→ Your objective
For this exercise, copy exactly only the lines from the one containing "Task: Click the" to the final line of the material below, without the pictures.

→ Study material
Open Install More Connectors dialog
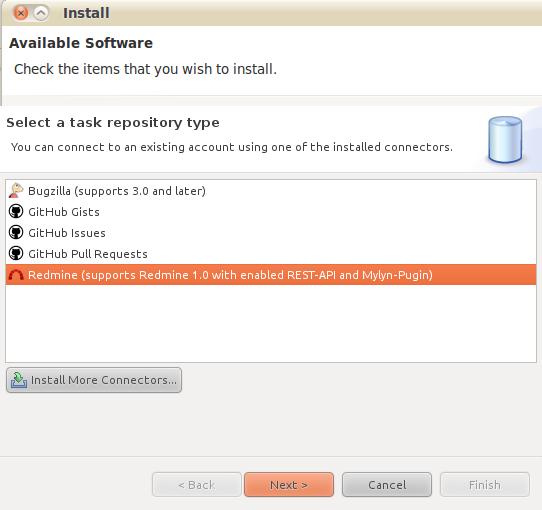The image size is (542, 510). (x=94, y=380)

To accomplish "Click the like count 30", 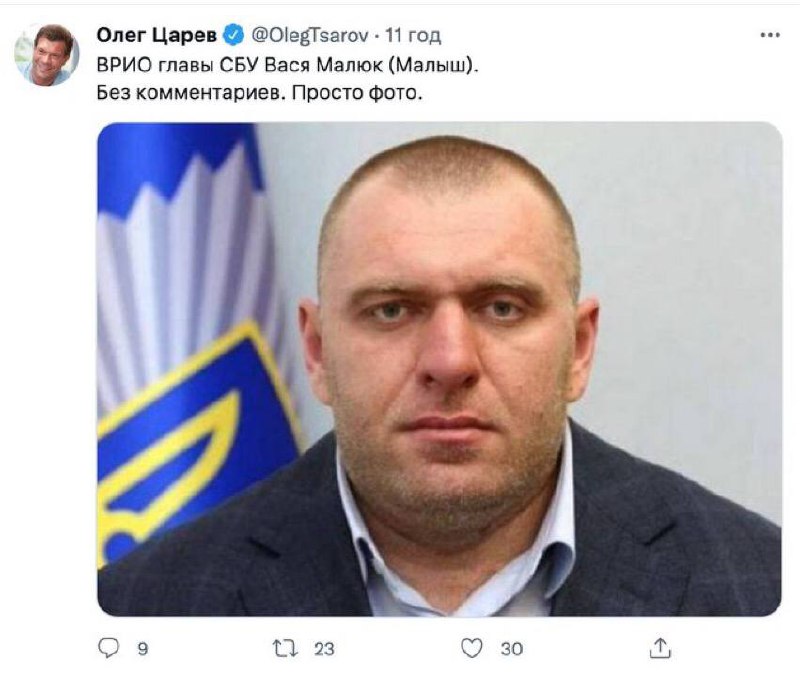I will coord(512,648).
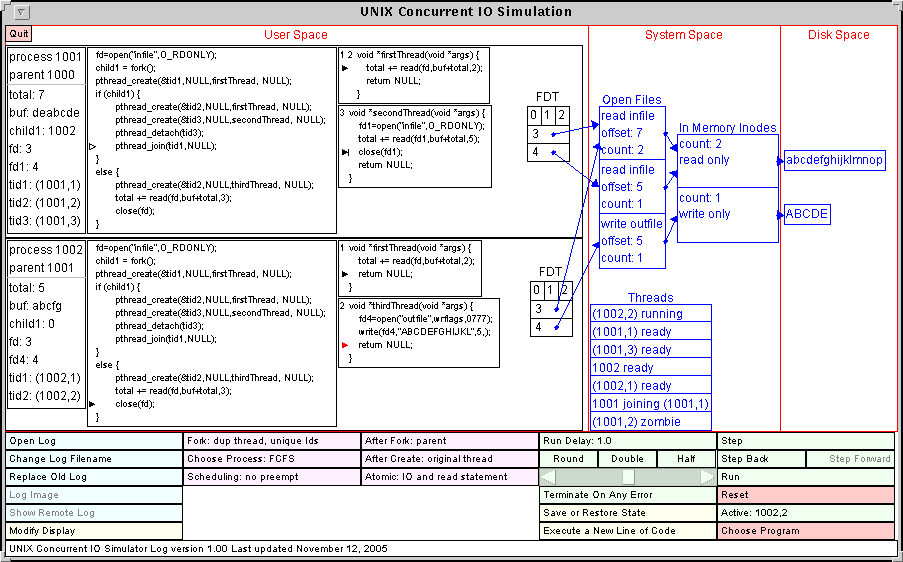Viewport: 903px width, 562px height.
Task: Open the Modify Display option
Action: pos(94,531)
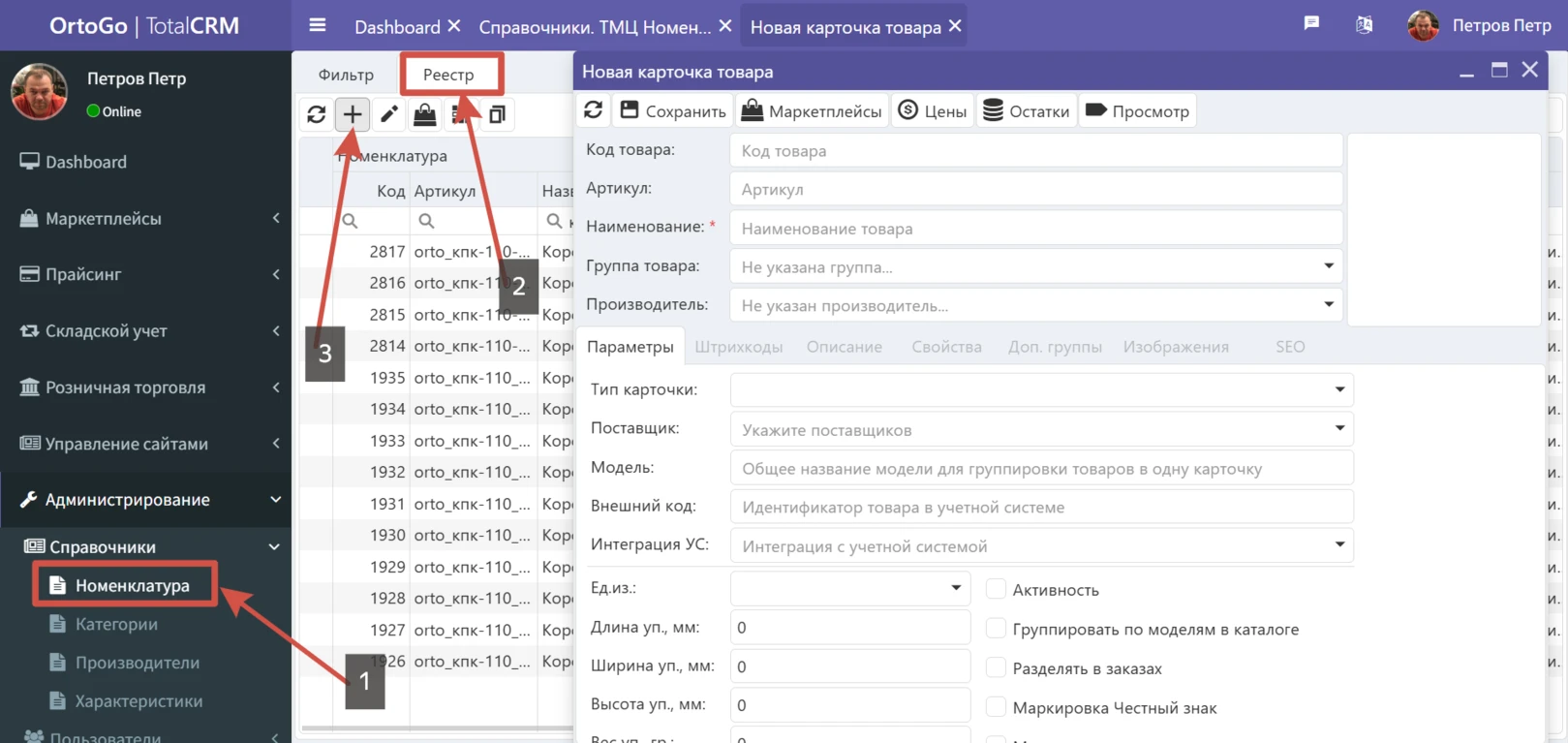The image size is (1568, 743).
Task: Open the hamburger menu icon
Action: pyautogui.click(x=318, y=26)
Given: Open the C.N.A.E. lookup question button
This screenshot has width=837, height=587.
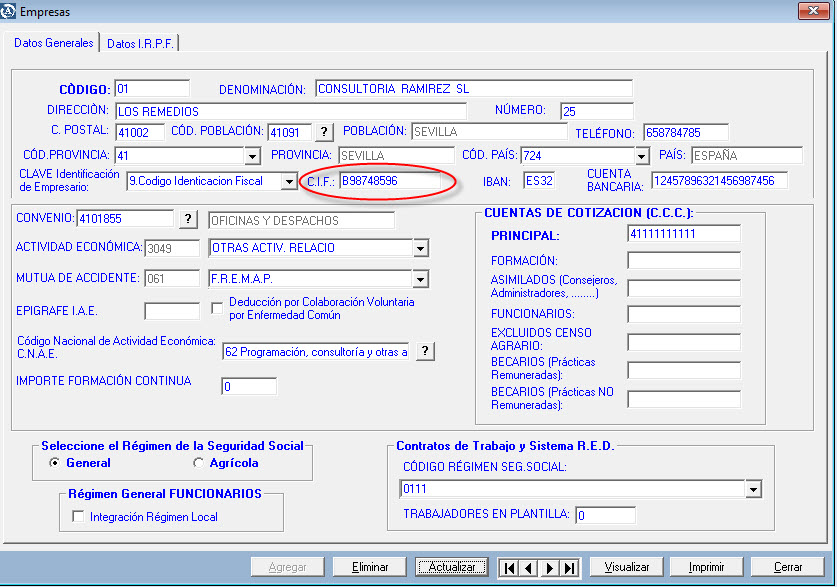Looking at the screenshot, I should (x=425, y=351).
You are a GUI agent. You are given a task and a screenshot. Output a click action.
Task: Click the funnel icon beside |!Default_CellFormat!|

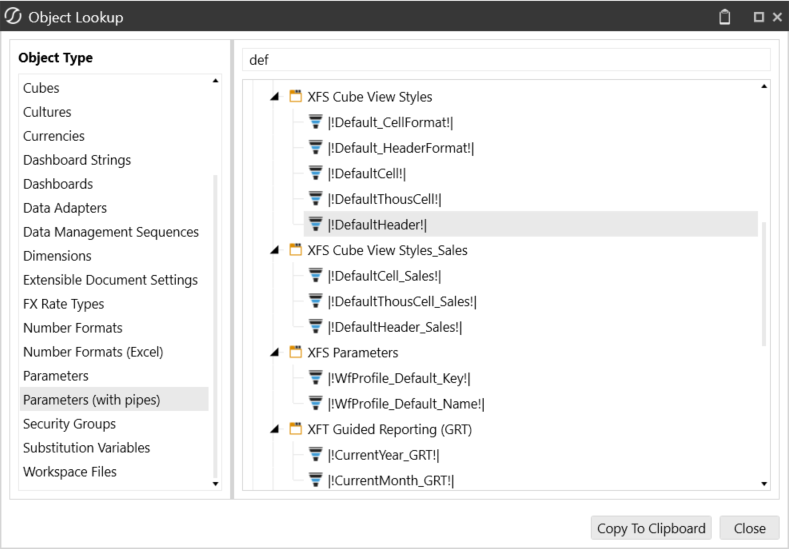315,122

→ Written answer
Task: Click the funnel icon beside |!Default_CellFormat!|

315,122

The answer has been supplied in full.